* [Records provided]:
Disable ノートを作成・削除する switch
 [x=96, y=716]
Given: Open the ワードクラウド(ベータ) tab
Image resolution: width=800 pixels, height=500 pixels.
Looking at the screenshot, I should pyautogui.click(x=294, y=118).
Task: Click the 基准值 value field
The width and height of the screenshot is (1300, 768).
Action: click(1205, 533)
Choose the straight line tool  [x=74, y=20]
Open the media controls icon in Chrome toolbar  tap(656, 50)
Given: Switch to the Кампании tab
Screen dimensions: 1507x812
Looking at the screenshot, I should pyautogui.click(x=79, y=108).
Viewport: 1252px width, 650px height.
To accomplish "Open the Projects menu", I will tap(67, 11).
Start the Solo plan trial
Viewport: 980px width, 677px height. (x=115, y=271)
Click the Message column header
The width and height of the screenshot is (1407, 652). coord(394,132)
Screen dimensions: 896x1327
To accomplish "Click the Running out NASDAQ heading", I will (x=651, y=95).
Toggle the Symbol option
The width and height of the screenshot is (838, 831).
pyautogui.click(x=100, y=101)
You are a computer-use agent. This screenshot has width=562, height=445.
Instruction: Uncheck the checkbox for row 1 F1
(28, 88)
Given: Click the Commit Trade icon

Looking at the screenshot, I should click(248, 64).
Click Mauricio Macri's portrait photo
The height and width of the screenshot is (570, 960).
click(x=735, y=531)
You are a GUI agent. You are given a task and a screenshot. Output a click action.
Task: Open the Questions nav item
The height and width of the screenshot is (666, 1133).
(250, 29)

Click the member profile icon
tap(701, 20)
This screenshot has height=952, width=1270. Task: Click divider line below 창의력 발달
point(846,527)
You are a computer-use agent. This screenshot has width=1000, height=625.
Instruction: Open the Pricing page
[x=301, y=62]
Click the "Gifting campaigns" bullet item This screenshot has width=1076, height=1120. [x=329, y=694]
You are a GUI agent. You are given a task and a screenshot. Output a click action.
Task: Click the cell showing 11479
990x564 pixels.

* [Action item]:
A line belongs in the answer if it contains the word "agent"; please copy each such line from the material.

* [Exercise answer]:
You are a computer-use agent. This screenshot has width=562, height=445.
You are a GUI agent. You are given a task and a screenshot. Output a click action.
You are a computer-use agent. This screenshot has width=1000, height=625.
You are a GUI agent. You are given a task and a screenshot. Output a click action.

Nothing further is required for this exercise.